What is expected: Only the lines from the one containing "This screenshot has height=583, width=1021." through the last line below belong in your copy; transcribe them exactly and omit any pictures.
----
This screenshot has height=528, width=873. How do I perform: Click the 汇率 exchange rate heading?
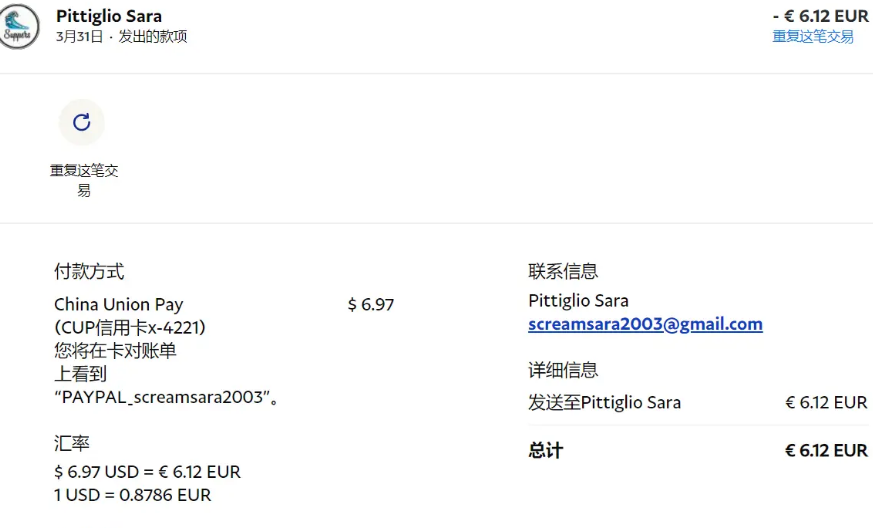(72, 443)
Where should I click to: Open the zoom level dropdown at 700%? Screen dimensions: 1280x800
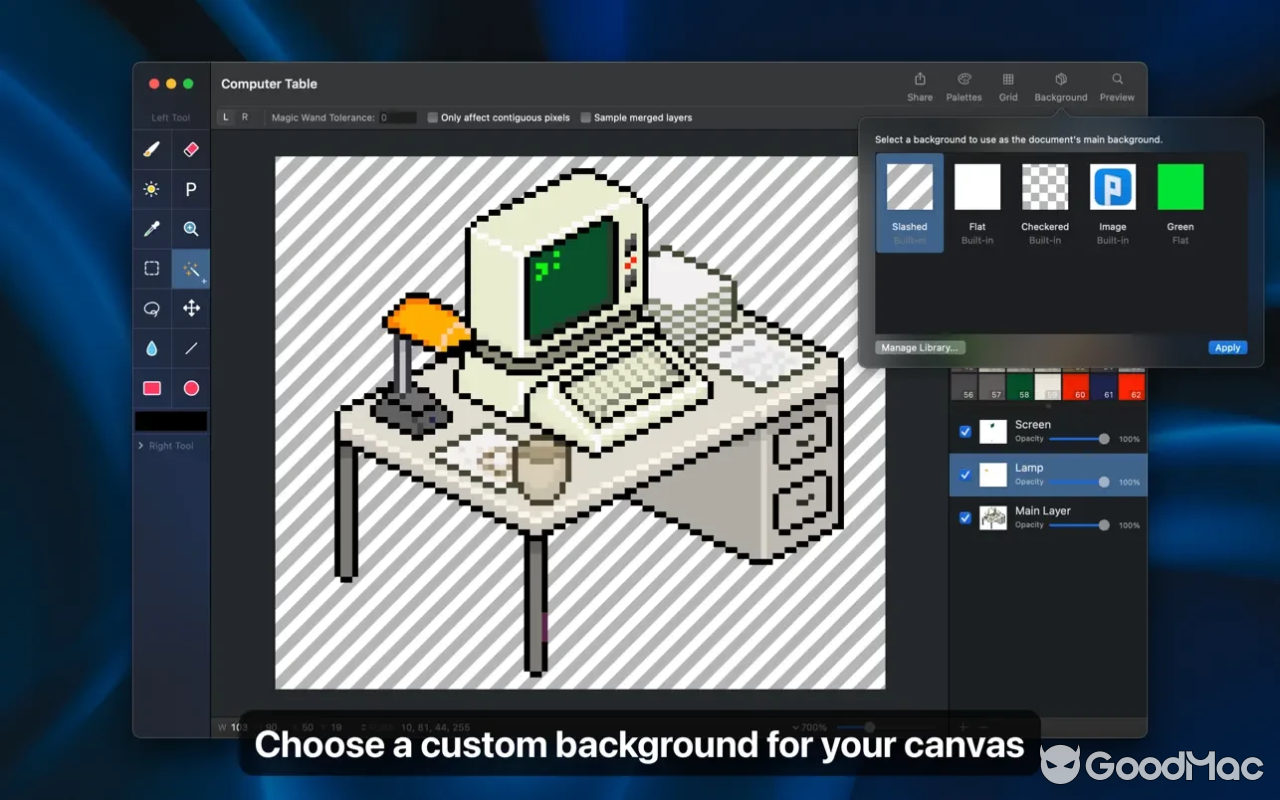point(810,727)
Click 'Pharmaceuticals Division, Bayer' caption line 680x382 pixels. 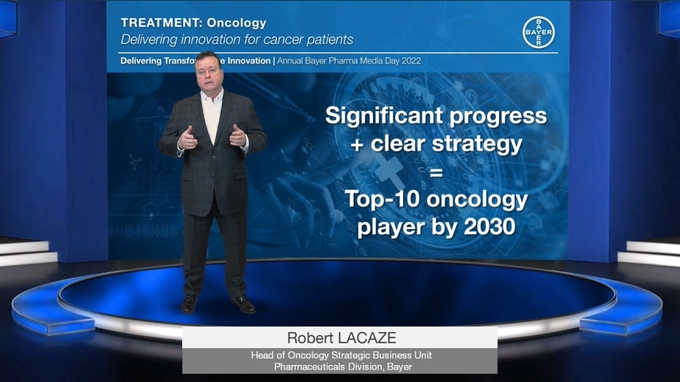(x=343, y=367)
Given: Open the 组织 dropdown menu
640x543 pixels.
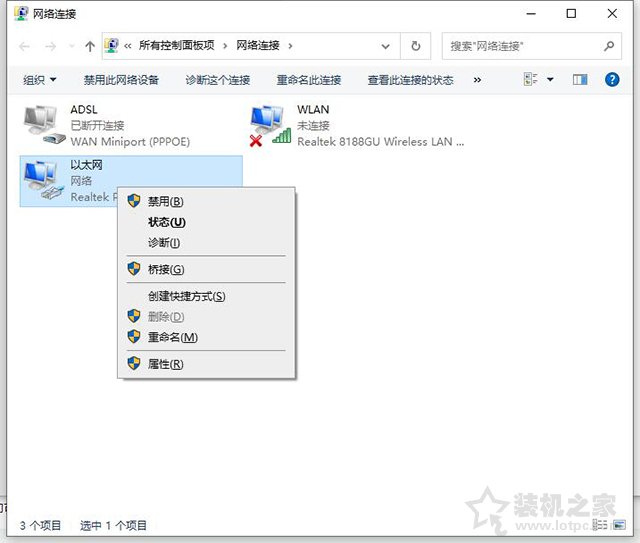Looking at the screenshot, I should [x=40, y=80].
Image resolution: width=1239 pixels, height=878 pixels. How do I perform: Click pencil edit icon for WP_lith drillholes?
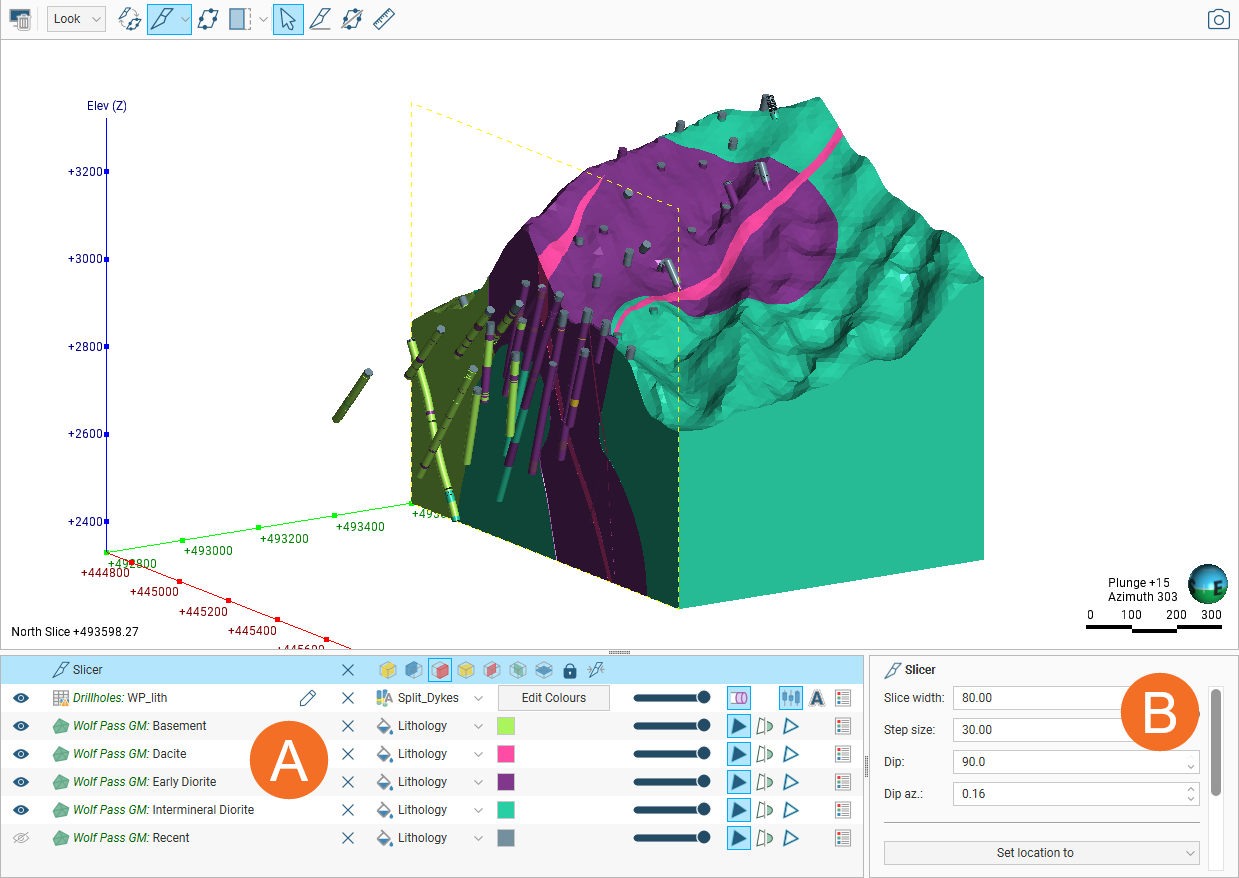[308, 698]
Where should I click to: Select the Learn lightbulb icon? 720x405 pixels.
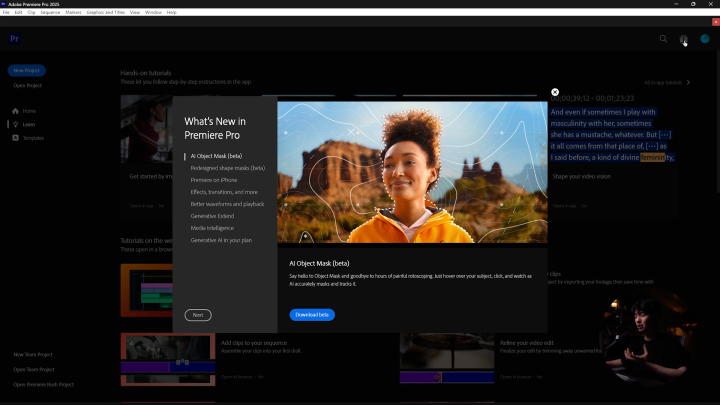15,124
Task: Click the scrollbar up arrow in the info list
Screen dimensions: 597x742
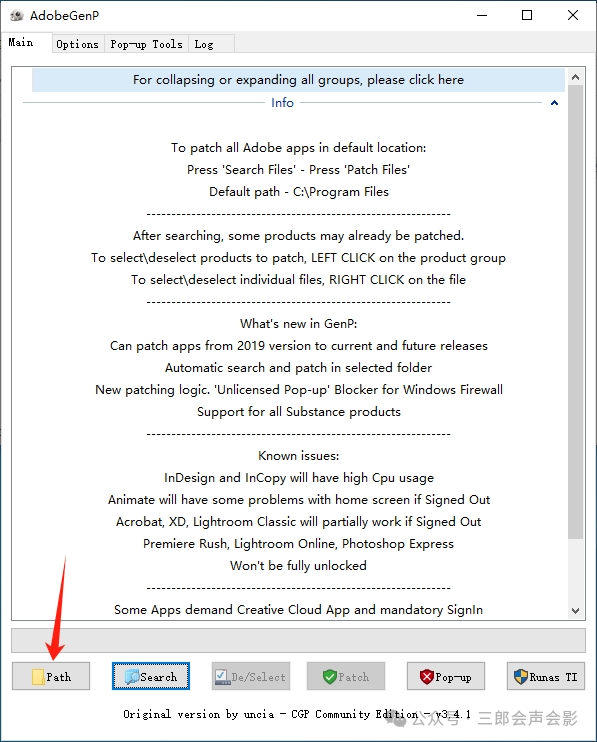Action: coord(575,77)
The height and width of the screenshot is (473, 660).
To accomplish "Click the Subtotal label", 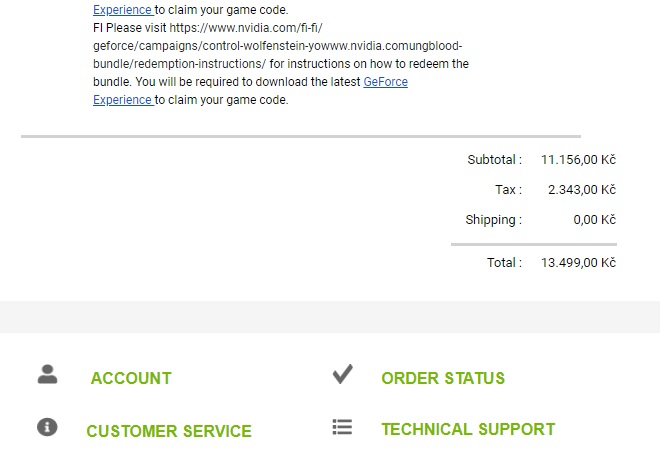I will [x=494, y=159].
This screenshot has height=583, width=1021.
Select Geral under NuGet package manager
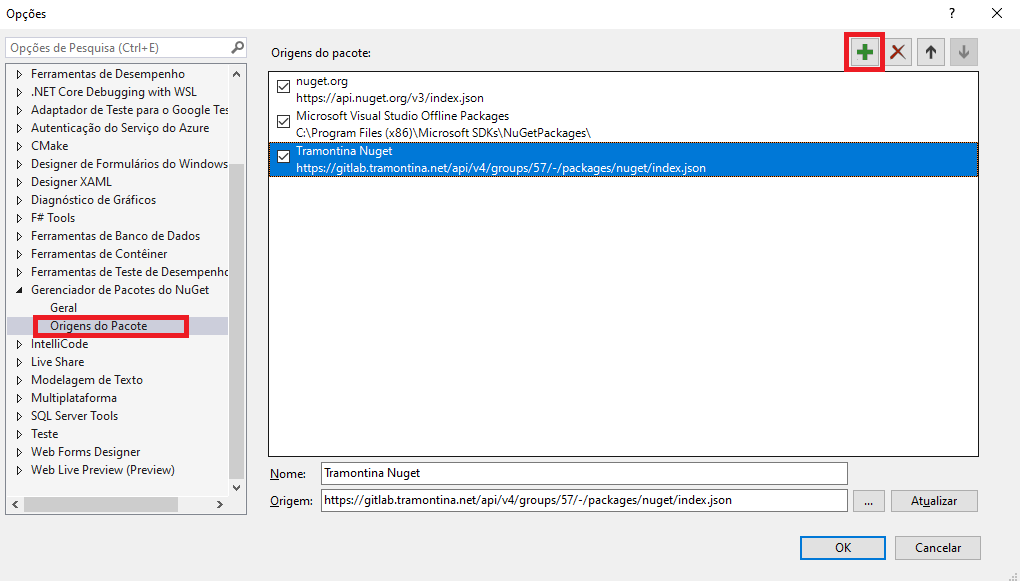[63, 308]
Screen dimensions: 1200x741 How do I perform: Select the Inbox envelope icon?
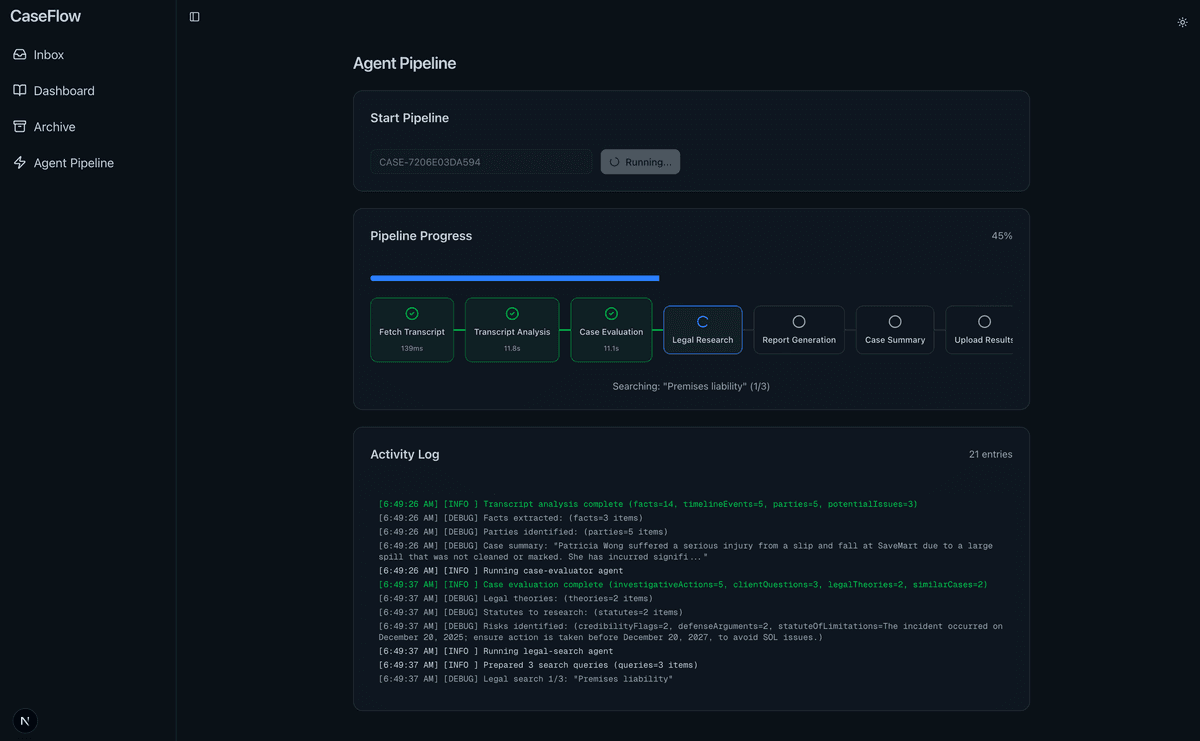20,54
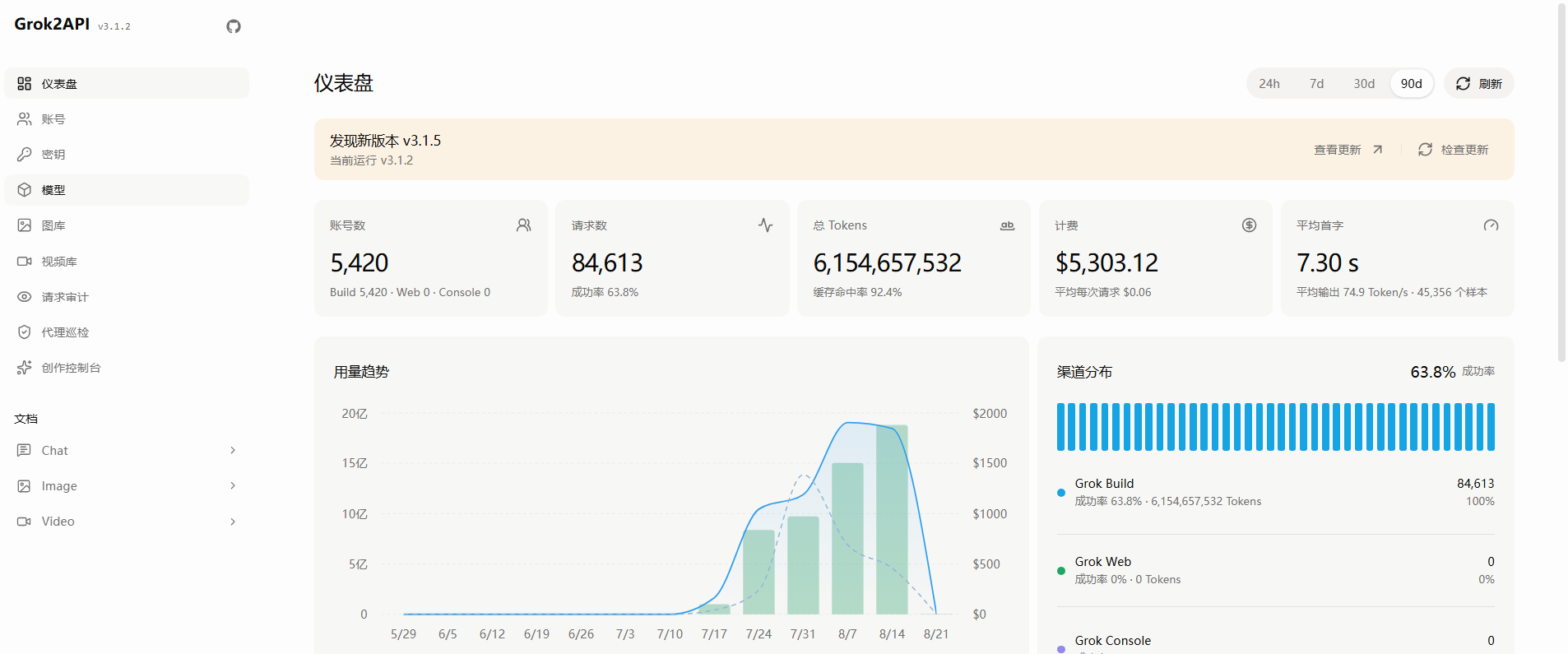
Task: Click the blue channel distribution bar
Action: (x=1276, y=427)
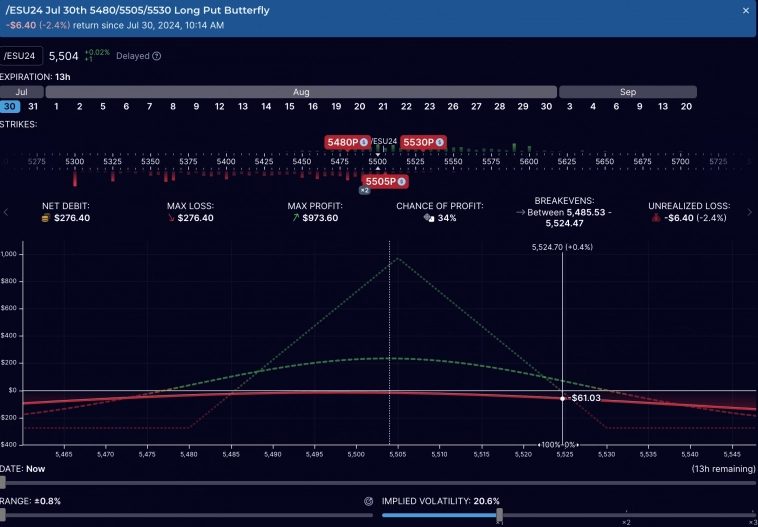
Task: Click the Net Debit coins icon
Action: click(x=45, y=218)
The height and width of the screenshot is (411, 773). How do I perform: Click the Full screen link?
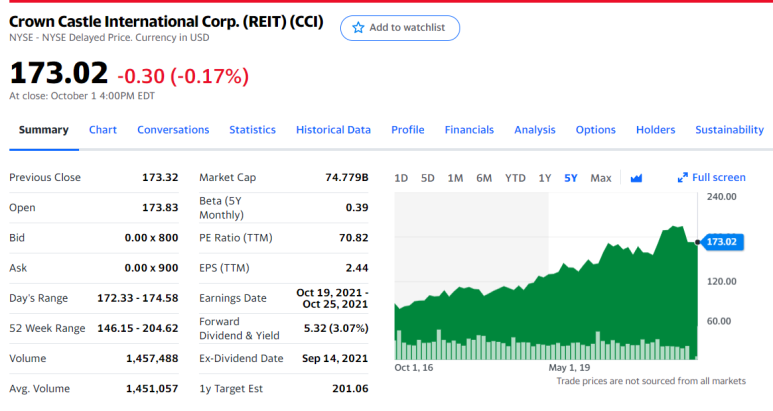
----
Solution to the exercise:
This screenshot has height=583, width=1021.
Select Geral under NuGet package manager
[63, 308]
Screen dimensions: 1200x741 How do I perform: Select the Inbox envelope icon?
20,54
Task: Click the blue channel distribution bar
Action: (x=1276, y=427)
Task: Click the Net Debit coins icon
Action: click(x=45, y=218)
The height and width of the screenshot is (411, 773). How do I perform: Click the Full screen link?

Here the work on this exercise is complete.